Mathematics are used to communicate observations because mathematics can be objective, precise, and evaluated for accuracy.  My experiences of reality and how I may interpret and communicate that reality is not likely to be the same as the way someone in New York City, Tokyo, or Kabul experiences, interprets, and communicates their immediate reality. However, if we chose to measure our worlds through data and agree on the scales to use, we can begin to bring our subjective experiences of reality into a unified and consistent framework. A lot of how we understand the world is subjective. For example, I run a lot and a lot of my friends run, so a three mile run sounds short to me. However, for someone who doesn’t run often and doesn’t have friends who run often, a three mile jog may as well be a 26 mile marathon. Mathematics escapes the subjective, goes beyond stories and narratives that we may develop from our subjective experiences. It ties our collective experiences together into something more objective. Mathematics allows us to go from stories to real theories.
 
 
That still doesn’t mean we all understand and interpret the numbers the same.
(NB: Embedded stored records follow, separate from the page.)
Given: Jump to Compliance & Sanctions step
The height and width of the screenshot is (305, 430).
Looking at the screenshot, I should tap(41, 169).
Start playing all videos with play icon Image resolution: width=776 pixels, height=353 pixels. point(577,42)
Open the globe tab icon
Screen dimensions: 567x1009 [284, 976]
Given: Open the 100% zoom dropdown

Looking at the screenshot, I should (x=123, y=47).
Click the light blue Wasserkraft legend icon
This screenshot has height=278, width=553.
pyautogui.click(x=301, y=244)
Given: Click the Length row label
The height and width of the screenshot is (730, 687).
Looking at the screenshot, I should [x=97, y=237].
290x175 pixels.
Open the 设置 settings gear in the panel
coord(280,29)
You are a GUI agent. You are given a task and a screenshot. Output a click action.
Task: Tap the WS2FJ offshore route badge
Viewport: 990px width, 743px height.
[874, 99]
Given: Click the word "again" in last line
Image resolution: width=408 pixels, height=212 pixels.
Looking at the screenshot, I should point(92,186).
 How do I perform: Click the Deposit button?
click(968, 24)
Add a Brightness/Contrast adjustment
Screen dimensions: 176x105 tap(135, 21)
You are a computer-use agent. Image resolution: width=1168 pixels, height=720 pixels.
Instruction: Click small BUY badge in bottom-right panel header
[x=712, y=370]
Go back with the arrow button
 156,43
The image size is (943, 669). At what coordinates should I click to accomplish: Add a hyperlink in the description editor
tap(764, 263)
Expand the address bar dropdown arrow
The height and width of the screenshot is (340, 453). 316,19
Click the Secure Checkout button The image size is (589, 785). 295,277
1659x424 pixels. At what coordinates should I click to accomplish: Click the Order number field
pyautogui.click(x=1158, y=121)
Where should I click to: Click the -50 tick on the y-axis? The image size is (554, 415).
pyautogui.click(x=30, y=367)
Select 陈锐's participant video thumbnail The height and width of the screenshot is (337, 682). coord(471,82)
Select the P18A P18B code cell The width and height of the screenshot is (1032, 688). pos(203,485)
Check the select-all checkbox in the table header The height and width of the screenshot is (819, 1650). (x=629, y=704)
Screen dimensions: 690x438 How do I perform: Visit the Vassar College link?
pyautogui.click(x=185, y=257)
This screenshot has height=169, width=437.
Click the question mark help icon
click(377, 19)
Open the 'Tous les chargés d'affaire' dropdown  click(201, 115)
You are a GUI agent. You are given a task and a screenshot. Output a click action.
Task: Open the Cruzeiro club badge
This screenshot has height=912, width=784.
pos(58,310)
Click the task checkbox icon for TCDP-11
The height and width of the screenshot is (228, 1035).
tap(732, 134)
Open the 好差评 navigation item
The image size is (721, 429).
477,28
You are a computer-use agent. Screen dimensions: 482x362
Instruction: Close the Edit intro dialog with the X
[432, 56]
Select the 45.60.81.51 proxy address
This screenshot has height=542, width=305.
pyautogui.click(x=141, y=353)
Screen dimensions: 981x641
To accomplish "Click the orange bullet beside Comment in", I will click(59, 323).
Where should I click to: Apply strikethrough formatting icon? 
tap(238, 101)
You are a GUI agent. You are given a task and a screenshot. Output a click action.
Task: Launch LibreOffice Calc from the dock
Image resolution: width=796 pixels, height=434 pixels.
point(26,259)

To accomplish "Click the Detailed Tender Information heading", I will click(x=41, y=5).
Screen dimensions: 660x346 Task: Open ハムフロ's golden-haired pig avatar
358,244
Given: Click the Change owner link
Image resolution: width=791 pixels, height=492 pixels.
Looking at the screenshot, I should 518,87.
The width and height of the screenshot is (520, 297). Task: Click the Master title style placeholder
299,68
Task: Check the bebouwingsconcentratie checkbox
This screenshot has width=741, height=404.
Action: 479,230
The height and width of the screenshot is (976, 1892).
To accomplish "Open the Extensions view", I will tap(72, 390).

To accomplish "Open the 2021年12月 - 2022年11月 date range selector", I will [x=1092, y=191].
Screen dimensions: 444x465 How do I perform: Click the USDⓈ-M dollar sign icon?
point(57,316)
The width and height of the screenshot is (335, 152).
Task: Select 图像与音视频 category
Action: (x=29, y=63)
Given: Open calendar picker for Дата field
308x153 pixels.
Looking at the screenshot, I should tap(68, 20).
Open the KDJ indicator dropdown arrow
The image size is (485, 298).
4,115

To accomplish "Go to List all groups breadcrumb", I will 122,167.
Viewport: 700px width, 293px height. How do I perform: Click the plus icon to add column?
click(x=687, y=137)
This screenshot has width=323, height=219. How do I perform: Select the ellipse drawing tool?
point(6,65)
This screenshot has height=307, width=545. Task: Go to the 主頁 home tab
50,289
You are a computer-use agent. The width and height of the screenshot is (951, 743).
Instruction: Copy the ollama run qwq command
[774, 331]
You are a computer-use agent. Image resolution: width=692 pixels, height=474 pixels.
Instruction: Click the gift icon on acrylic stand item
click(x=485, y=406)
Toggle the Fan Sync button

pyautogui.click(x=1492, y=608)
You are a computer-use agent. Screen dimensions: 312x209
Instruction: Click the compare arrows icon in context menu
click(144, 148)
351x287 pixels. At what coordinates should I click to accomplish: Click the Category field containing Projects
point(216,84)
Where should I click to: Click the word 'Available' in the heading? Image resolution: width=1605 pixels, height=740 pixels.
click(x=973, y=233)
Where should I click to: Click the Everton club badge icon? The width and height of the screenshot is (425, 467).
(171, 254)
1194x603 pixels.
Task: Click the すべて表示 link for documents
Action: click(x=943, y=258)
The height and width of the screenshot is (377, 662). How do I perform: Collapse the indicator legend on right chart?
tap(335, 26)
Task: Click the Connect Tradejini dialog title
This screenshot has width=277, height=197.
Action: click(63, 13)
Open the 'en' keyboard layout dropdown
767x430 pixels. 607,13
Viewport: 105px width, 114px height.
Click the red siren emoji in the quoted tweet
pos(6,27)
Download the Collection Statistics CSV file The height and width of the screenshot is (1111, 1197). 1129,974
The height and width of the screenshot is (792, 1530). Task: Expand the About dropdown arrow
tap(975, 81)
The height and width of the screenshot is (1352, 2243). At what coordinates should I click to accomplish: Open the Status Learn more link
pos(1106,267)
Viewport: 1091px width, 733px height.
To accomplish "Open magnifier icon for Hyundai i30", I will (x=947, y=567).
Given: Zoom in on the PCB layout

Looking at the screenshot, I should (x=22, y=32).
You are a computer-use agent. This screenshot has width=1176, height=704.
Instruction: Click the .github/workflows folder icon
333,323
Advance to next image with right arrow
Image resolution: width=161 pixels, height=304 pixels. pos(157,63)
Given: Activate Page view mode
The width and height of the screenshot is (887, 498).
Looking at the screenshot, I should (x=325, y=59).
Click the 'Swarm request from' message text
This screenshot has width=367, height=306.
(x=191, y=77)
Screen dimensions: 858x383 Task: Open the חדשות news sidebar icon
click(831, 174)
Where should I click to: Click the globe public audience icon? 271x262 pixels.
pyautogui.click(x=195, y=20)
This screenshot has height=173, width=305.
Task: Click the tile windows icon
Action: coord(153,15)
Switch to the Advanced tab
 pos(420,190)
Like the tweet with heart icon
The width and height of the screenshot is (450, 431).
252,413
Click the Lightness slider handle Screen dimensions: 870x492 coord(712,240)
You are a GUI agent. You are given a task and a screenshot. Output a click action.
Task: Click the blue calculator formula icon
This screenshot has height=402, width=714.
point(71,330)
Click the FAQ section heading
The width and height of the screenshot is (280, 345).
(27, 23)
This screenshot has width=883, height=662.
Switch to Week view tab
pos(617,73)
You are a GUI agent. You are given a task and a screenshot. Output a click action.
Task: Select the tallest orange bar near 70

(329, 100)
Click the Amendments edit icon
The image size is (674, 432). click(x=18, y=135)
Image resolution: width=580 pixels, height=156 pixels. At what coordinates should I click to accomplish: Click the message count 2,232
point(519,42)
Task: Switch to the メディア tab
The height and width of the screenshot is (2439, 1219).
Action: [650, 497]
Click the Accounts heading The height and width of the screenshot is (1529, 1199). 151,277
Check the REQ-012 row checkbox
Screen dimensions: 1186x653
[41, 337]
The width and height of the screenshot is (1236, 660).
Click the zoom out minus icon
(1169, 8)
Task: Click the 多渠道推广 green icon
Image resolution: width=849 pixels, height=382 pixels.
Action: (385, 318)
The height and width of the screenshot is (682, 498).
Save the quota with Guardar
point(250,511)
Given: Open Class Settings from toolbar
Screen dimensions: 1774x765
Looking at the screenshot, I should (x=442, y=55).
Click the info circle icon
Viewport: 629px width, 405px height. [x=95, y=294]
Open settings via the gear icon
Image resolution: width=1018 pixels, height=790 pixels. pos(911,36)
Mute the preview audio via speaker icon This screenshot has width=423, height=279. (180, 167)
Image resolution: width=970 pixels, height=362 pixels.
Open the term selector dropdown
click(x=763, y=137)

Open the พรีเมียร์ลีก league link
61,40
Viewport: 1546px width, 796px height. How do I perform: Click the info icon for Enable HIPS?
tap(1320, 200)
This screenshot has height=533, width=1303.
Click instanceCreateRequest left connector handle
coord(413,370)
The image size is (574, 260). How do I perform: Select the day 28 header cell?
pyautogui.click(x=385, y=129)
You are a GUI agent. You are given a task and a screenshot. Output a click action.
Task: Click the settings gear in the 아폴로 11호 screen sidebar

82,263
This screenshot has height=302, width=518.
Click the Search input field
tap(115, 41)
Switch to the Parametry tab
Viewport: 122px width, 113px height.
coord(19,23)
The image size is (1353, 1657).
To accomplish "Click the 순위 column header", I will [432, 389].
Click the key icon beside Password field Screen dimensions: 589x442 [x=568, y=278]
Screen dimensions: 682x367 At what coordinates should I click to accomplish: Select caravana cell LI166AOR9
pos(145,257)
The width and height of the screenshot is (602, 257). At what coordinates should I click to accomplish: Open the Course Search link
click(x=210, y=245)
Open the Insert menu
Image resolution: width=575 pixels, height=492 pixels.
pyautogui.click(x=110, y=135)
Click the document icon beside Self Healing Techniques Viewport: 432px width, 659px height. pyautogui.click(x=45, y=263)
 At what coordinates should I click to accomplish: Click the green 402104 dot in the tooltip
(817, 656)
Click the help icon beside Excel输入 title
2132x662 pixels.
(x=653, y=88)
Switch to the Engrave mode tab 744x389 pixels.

In his recent book How to Make the World Add Up, Tim Harford shares an example of national statistics in the UK showing that the average rail car has only 100 passengers. However, in Harford’s experience, traveling at rush hour, the average rail car is completely packed with far more than 100 people. The statistics can be viewed through a different reference point, through the average passenger traveling at rush hour, or through the rail car traveling throughout the day. Without mathematics we could never describe this reality in a consistent and unified way. Our descriptions of the world would be based on narrative and story. Mathematics gives us a grounding through which we can understand the universe in a more comprehensive and generalizable manner.